ENHANCEMENT OF DUPUIT-DARCY THERMAL CONVECTION OF SWCNT-WATER NON-NEWTONIAN NANOFLUID SATURATED POROUS MEDIUM

Abstract

The focus of this manuscript is to investigate numerically the free convection of a single-wall carbon nanotube-water non-Newtonian nanofluid saturating an inclined square porous medium, where the Dupuit-Darcy model is used for modeling the fluid flow inside the cavity along with the Carreau-Yasuda model for describing the apparent viscosity of the nanofluid. The top and bottom walls of the enclosure are kept adiabatic, whereas the others are differentially heated. The governing parameters for the problem are the Rayleigh number, nanotubes volume fraction, inertial effect parameter, the Carreau-Yasuda non-Newtonian parameters as well as the inclination angle of the cavity.
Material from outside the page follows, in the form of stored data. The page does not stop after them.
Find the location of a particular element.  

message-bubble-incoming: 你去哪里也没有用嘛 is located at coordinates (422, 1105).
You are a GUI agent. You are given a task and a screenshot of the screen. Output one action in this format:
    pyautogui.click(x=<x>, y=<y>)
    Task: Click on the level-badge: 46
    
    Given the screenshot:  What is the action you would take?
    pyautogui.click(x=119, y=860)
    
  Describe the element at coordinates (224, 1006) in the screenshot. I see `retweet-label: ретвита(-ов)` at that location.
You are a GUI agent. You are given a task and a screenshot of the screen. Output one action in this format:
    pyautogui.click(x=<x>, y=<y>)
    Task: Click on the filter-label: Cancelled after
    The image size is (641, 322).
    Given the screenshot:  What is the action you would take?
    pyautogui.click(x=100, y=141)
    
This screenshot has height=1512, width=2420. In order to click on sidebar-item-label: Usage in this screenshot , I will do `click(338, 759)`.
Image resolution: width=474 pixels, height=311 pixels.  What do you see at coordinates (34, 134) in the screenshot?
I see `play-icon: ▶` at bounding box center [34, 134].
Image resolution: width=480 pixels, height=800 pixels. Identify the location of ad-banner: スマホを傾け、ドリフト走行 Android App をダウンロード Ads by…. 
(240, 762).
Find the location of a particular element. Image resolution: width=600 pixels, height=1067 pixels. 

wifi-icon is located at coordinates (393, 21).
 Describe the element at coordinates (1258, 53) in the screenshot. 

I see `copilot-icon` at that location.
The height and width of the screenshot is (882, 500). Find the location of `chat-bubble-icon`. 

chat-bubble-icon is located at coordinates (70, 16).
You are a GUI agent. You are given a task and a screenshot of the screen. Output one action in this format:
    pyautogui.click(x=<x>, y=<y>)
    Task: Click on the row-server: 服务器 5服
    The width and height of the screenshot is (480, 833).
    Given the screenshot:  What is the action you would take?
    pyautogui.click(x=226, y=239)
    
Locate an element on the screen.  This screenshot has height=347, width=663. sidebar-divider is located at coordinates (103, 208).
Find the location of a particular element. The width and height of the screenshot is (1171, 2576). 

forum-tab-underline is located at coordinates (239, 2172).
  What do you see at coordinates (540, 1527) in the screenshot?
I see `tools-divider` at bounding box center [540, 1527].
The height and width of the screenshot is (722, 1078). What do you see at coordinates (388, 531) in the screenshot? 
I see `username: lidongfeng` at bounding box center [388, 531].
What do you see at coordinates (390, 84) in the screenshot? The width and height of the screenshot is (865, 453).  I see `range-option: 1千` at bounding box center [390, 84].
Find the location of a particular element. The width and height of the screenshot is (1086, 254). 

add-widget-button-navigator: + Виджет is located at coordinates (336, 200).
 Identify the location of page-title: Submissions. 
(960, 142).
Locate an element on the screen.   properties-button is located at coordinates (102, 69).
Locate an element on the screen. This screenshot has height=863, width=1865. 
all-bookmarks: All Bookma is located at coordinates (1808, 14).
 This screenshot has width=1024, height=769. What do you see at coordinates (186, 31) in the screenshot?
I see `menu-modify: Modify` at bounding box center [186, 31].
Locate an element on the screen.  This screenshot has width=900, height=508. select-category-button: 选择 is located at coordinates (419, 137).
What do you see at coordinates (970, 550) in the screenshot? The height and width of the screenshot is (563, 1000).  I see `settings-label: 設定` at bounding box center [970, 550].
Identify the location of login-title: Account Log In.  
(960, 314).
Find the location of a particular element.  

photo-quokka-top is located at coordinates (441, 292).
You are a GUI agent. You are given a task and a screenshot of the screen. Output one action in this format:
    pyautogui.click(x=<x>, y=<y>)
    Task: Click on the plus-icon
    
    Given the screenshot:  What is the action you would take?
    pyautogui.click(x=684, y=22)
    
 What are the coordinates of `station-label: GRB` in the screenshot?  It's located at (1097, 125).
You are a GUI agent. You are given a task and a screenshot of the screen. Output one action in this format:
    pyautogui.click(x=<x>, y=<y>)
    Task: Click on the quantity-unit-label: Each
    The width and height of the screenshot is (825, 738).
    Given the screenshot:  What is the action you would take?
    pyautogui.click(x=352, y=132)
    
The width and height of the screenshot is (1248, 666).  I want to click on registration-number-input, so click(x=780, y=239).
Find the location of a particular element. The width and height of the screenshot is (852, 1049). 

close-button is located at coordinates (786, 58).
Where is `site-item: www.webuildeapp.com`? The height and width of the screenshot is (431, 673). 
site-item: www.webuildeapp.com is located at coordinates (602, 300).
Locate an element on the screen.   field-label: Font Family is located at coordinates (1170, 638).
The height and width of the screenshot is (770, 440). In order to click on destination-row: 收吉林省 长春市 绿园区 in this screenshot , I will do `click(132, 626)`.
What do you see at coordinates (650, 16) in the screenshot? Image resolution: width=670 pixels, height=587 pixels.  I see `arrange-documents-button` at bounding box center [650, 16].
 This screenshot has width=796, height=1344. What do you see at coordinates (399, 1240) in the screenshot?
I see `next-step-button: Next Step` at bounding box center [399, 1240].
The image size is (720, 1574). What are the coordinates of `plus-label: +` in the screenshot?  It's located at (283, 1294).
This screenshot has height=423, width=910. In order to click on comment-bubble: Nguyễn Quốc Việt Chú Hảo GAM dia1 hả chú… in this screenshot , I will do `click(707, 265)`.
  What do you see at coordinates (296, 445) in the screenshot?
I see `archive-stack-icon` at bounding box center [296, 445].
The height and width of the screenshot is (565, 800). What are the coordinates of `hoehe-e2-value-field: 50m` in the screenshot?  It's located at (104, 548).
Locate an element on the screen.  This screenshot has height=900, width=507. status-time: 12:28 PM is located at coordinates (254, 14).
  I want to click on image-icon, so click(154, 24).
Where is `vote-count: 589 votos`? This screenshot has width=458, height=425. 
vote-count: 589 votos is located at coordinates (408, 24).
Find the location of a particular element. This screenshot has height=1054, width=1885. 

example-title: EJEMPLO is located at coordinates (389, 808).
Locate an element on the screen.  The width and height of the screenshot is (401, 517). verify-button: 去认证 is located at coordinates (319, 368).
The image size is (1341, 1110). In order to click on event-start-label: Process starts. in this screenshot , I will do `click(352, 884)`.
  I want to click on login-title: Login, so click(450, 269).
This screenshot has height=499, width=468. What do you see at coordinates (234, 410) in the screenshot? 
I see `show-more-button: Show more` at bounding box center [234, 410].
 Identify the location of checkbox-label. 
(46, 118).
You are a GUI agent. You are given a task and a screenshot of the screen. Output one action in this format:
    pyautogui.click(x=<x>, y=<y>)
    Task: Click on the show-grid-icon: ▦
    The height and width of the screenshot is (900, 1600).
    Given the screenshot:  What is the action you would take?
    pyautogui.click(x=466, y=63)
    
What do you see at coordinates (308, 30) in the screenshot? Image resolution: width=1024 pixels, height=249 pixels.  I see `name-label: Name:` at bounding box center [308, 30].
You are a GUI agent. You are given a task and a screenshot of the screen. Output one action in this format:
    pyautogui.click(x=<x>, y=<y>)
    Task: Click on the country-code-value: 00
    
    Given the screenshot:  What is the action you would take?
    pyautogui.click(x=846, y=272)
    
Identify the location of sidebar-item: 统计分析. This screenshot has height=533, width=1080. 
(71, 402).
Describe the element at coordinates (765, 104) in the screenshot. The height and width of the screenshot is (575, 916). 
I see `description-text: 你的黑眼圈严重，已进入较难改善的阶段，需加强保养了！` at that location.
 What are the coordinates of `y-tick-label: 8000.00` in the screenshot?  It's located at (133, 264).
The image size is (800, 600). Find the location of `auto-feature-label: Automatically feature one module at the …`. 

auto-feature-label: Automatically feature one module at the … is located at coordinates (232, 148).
The finite difference method is used to resolve the governing partial differential equations of the problem. The obtained results are presented through graphs, streamlines, isotherms, and apparent viscosity contours. In addition, a scale analysis is presented to show the maximum heat transfer enhancement recorded. As a matter of fact, the obtained momentum equation enables the analysis of the Newtonian and non-Newtonian behavior of the nanofluid along with the Darcy and the departure from Darcy situation. The findings show that the increase of the single-wall carbone nanotube (SWCNT) percentage significantly enhances the heat transfer even with the increase of the fluid viscosity. Furthermore, the increase of inertial effect parameter inhibits the flow inside the cavity and causes a decrease in the convection rate. In actual fact the power-law index parameter of the Carreau-Yasuda model has a significant effect on the fluid flow strength as well as the convection rate inside the enclosure, i.e., the more the shear thinning the fluid, the better is the rate of convection. The inclination angle of -30° presents better angle for maximum convection rate. An enhancement of 8% in convection rate is recorded for the case of the Newtonian behavior, while for the shear-thinning situation the enhancement reaches eight times of that recorded of Newtonian condition.